A spreadsheet program can be used very effectively to create a file that can be imported into EZ-Catalog. Excel, Lotus, and Quattro Pro are spreadsheet programs that can be used. For most of the work, only rudimentary spreadsheet skills are required. We assume that you know of how to enter data into the rows and columns of the spreadsheet. Only the exporting of the file from the spreadsheet is a little tricky but once mastered is easy to do.
Setting up your spreadsheet rows and columns
The first row of your spreadsheet should contain names of the data fields such as name and stock number. The link below will take you to a page of all possible data fields used in EZ-Catalog. You only need to use the data fields for which you have data. So, if you do not have data for particular data field, do not create a column for that information. For your convenience, you can also create a column of your own data that will not be imported. (For example, a column defining the sort order for the product.)
Link to field definitions page.
In the remaining rows of the spread sheet you should add a row for each product in your catalog. When you are done you should have one more row than you have products, the first row being column titles. For your convenience, we have created a simple spreadsheet file that has the basic columns defined and some sample data so that you can see what it should look like. This spreadsheet may also serve as a beginning for your own spreadsheet.
Link to simple spreadsheet
If you have product options and values
If you are using product options and values, you will need to add additional rows in your spreadsheet. You will need a row for each product option and product option value. In other wards, if the product had four sizes and six colors for each size, then you will need to create 10 rows for this product. There are several acceptable formats described below for associated rows.
Duplicate all product data. You could duplicate the entire row of data for the product for each option and value. Then the data in the columns for the options would vary with each option and value combination. The import program will read the data from the first row for a product and ignore it for all others. The advantage of this format is that the import file could be in any order you wish.
Indented product data, standard. You could put the complete information about a product in the first row in the series and leave out the duplicate data in the rest of the rows associated with the product. For example, you could define the title in only the first row of the series and leave it blank for the rows defining the associated options and values. Regardless, you should have the product number in each row. In this style you would duplicate the option title in each associated row with each value. As long as you have the product number and the option title in each row, the import program will always combine all product options and values together regardless of the order the rows are imported. This format is the recommended system because it is easy to read yet, each row is fully qualified.

= = =

TASKS:
a - Decide whether each statement agrees with the guide on importing spreadsheets into EZ-Catalog, answering yes or no and quoting the words of the guide that decide it. (i) The first row of the spreadsheet holds the names of the data fields. (ii) When all product data is duplicated, the rows of the import file must follow a set order. (iii) The standard indented format is the recommended system.
b - Rewrite the part of the guide that begins at the words "Link to simple" and stops after "for associated rows.", renaming "spreadsheet" as "worksheet".

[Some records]

= = =

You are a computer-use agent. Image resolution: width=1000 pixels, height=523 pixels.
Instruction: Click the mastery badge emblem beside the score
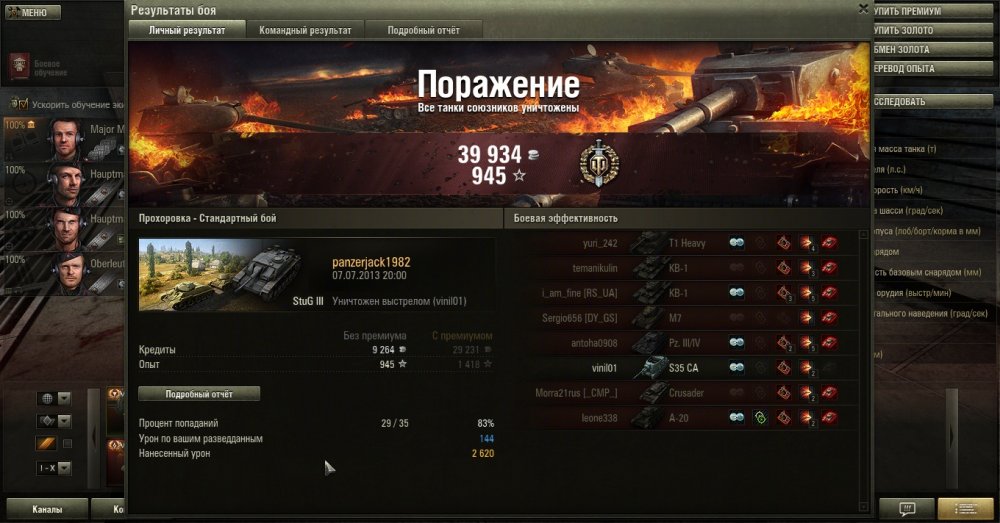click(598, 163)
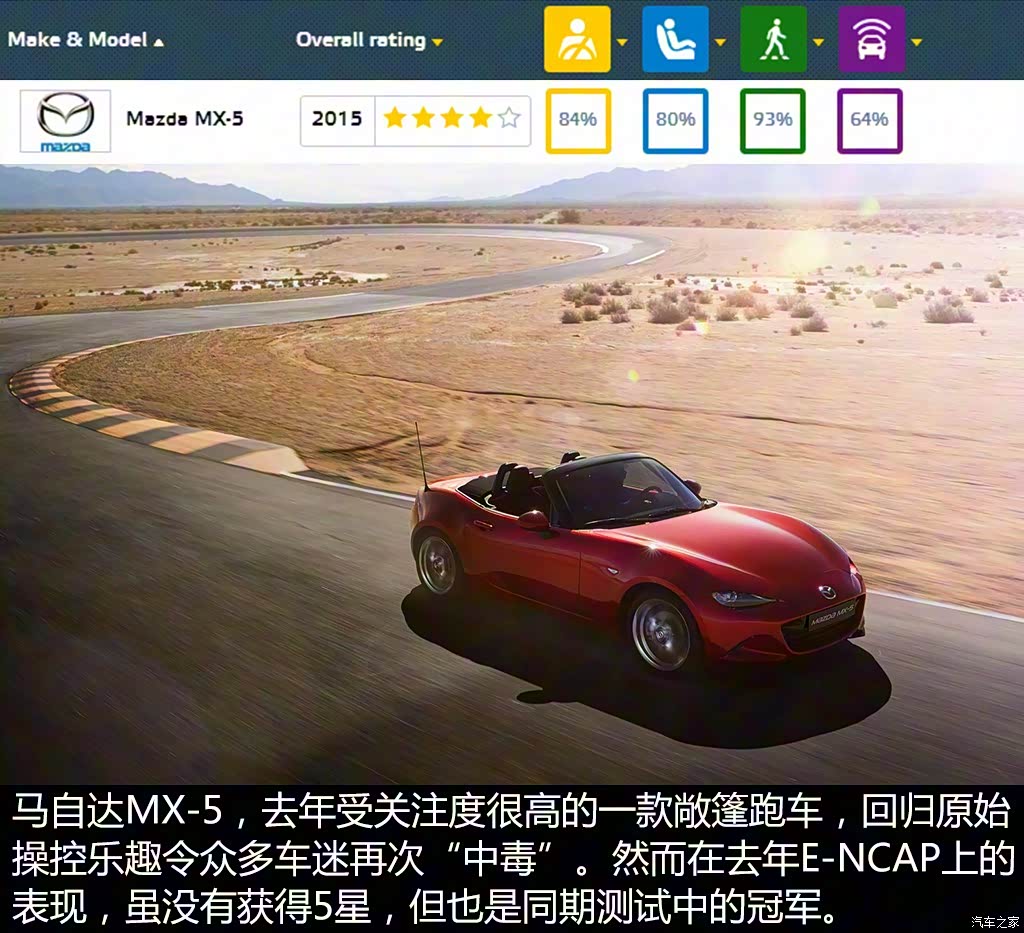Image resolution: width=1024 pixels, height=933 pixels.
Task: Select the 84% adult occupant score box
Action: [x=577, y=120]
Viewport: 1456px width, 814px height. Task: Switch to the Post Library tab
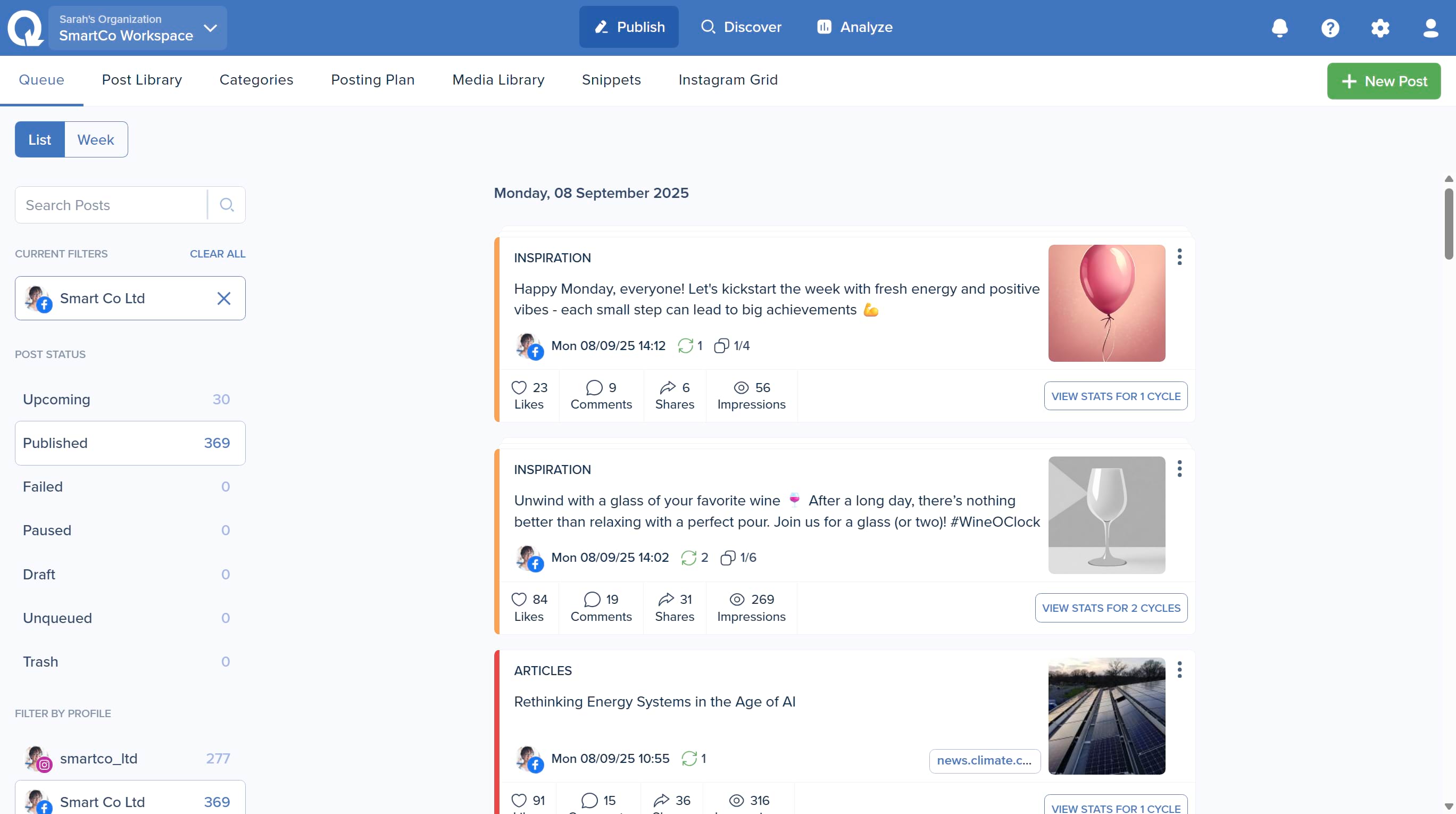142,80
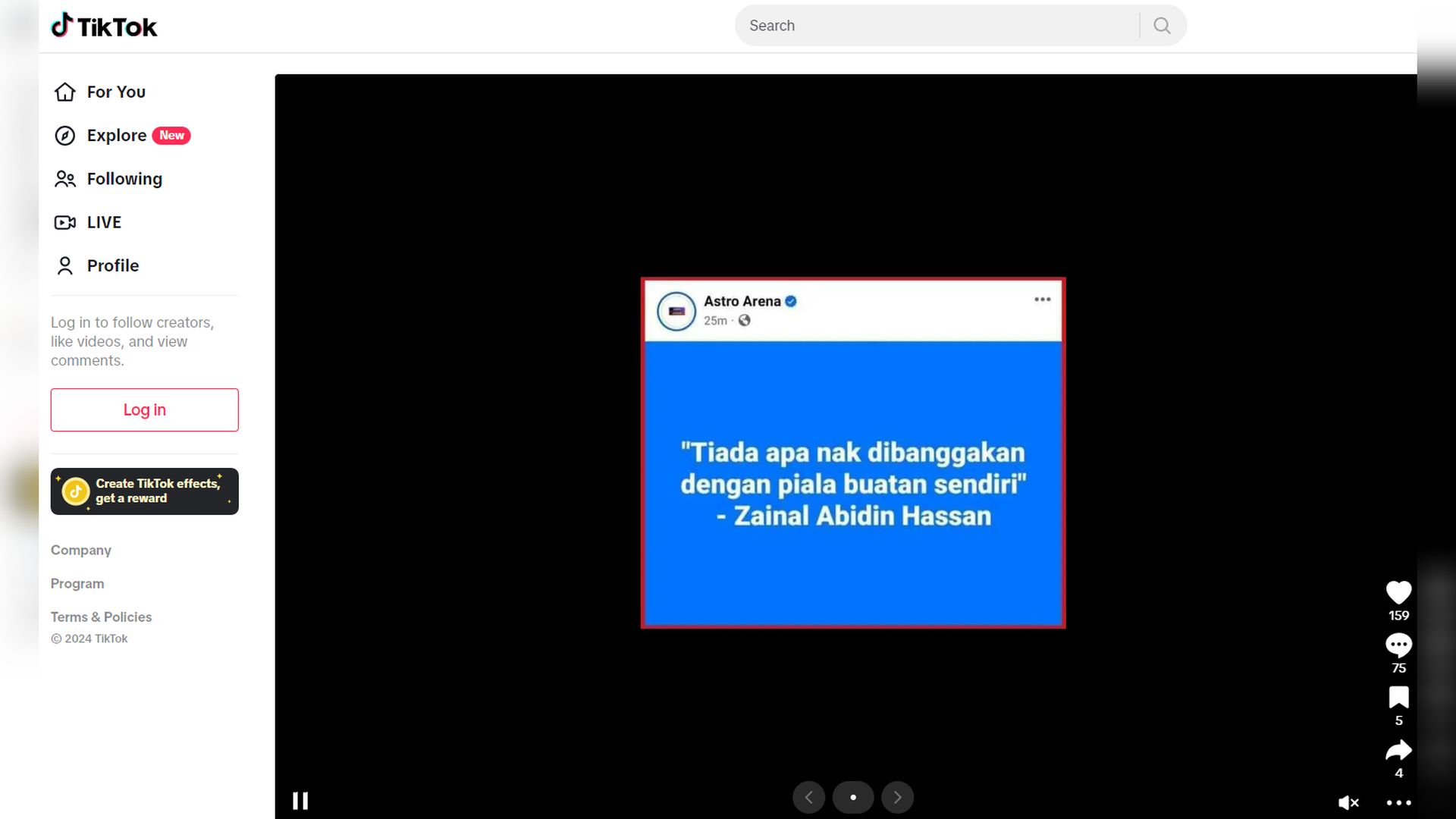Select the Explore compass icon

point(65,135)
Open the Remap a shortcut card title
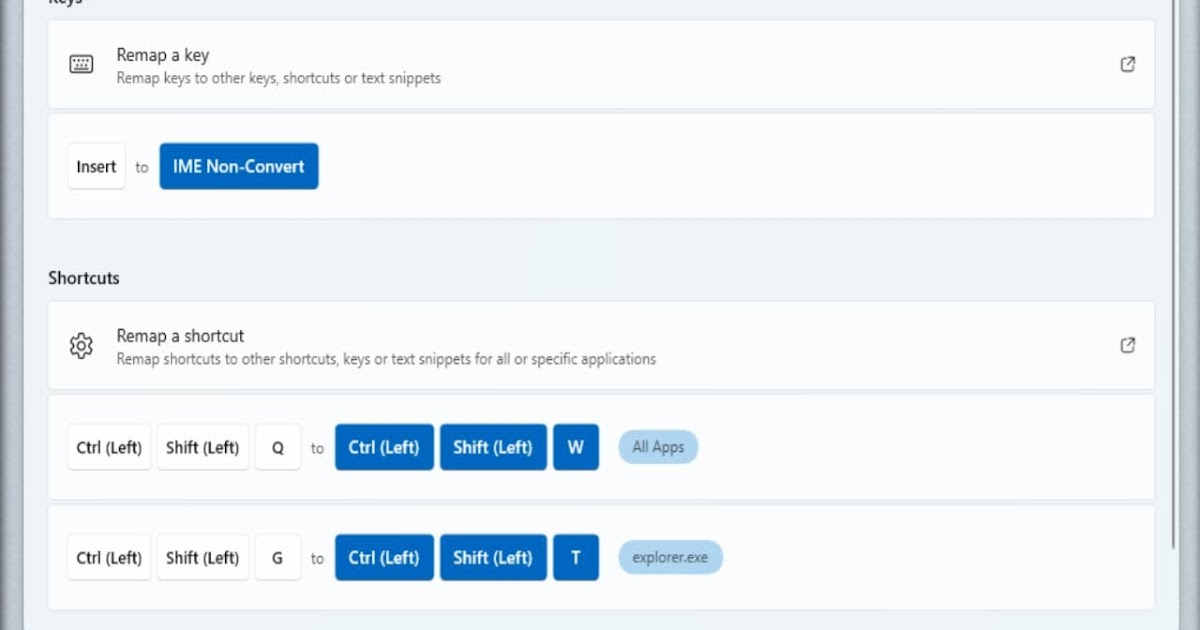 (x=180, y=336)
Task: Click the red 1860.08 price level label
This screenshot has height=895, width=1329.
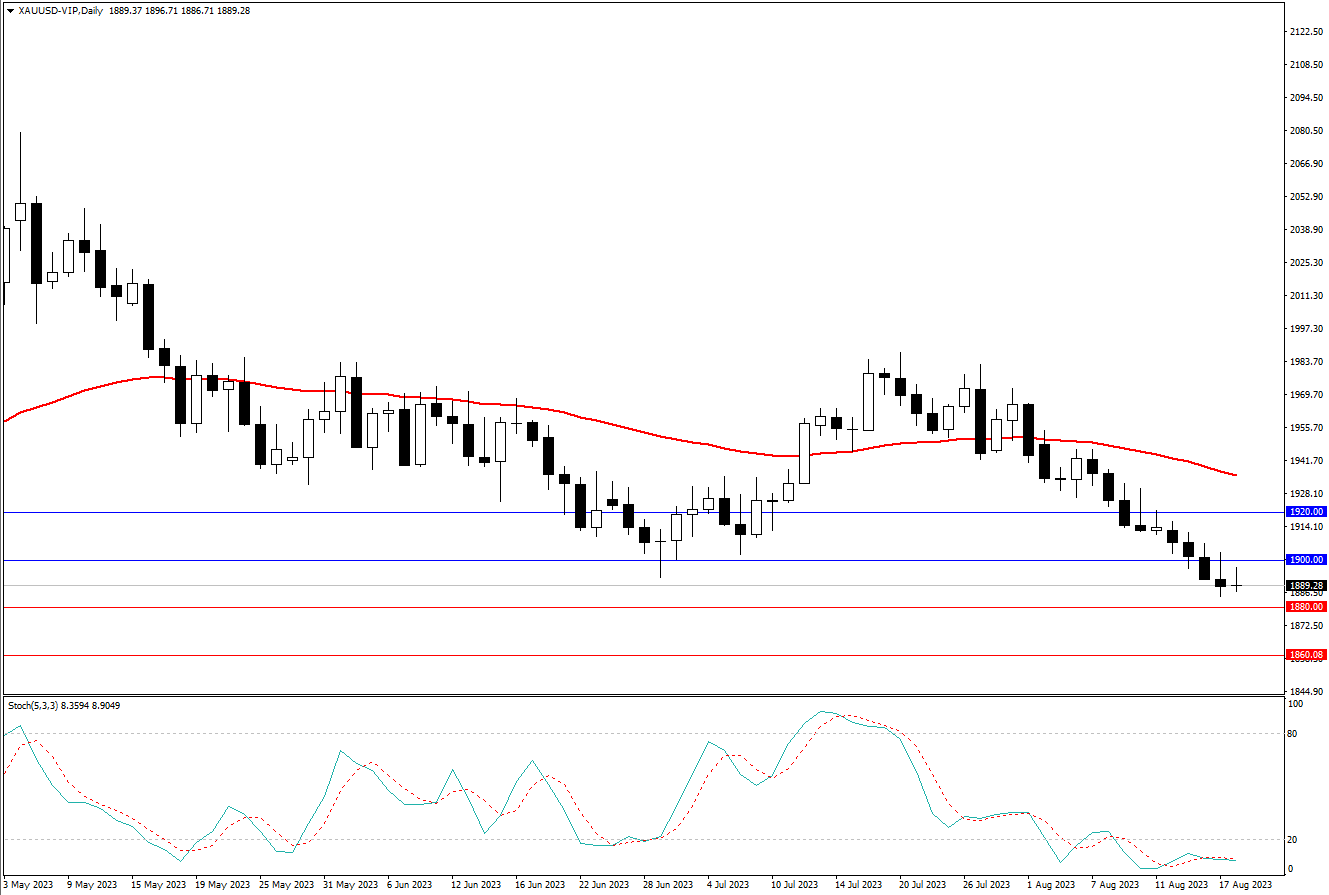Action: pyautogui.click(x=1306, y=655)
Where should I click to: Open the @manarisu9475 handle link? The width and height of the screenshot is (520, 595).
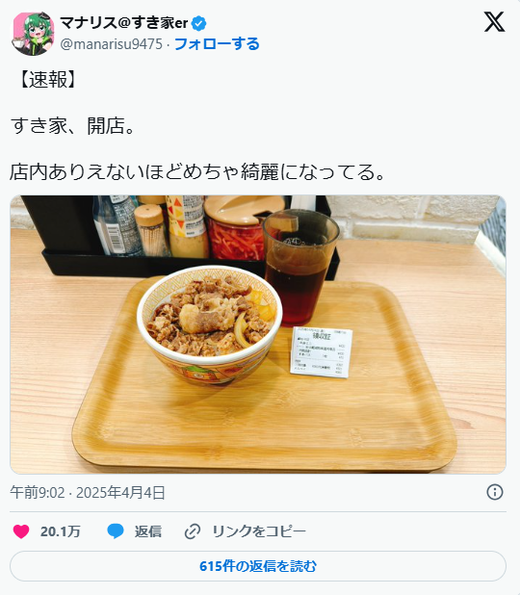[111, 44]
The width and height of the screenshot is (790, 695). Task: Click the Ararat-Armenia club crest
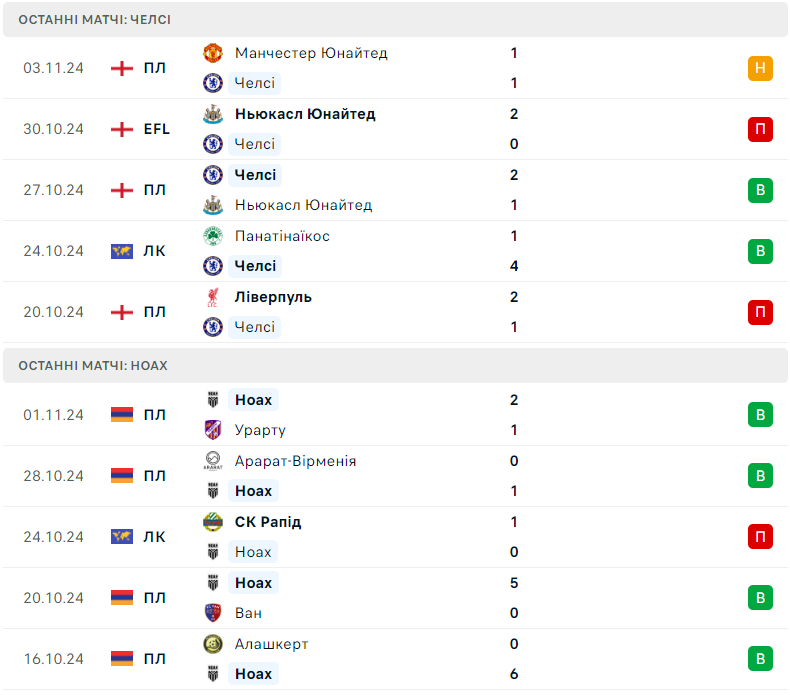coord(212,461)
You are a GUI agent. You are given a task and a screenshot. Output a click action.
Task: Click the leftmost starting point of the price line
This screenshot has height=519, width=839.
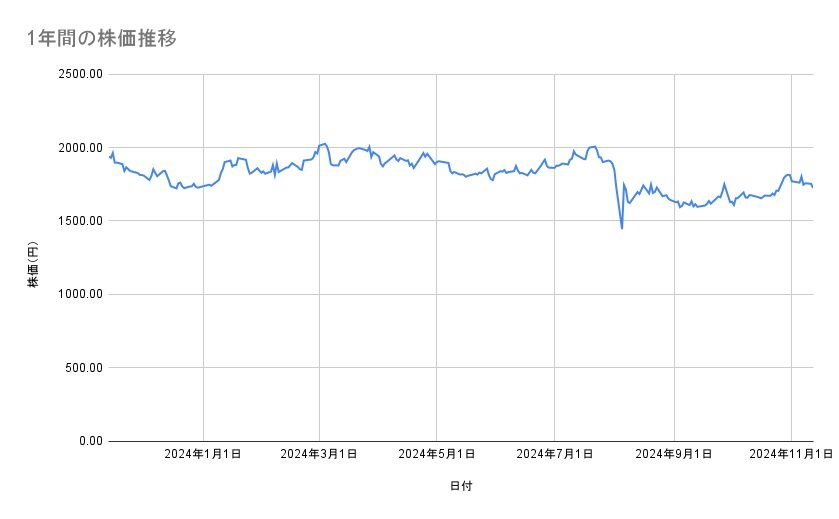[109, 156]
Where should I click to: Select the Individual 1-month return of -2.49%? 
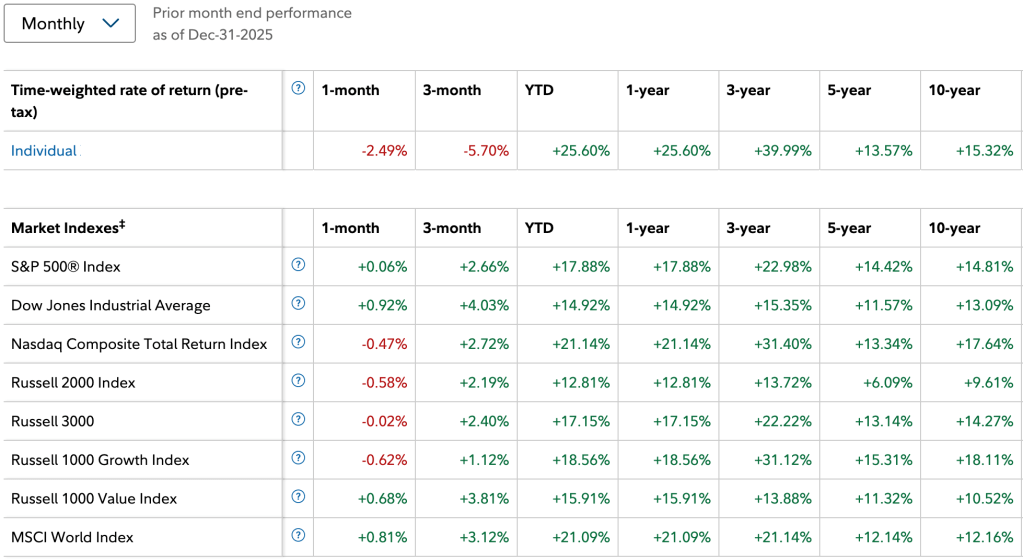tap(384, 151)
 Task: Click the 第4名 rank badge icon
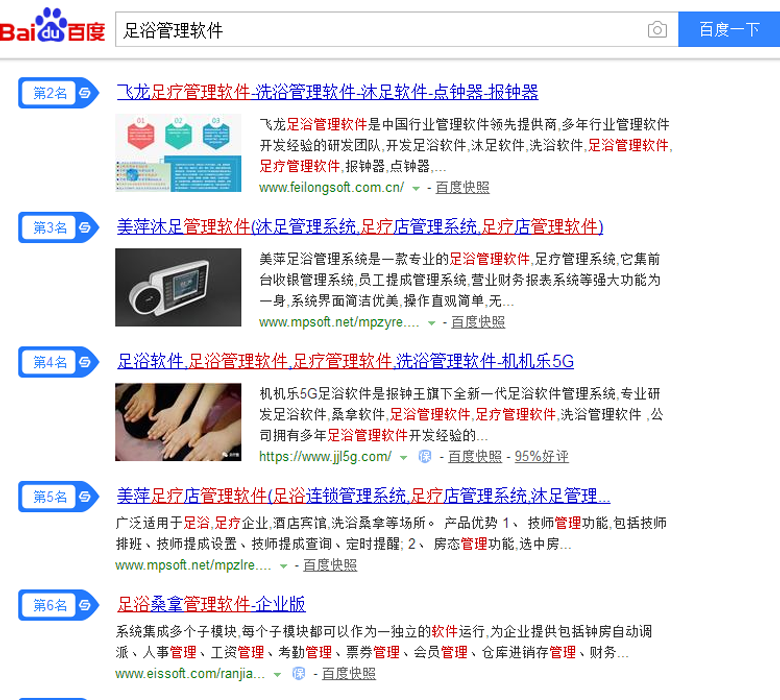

= = =

ANSWERS BELOW:
a -
(i) Yes: "The first row of your spreadsheet should contain names of the data fields such as name and stock number."
(ii) No: "The advantage of this format is that the import file could be in any order you wish."
(iii) Yes: "This format is the recommended system because it is easy to read yet, each row is fully qualified."

b -
Link to simple worksheet
If you have product options and values
If you are using product options and values, you will need to add additional rows in your worksheet. You will need a row for each product option and product option value. In other wards, if the product had four sizes and six colors for each size, then you will need to create 10 rows for this product. There are several acceptable formats described below for associated rows.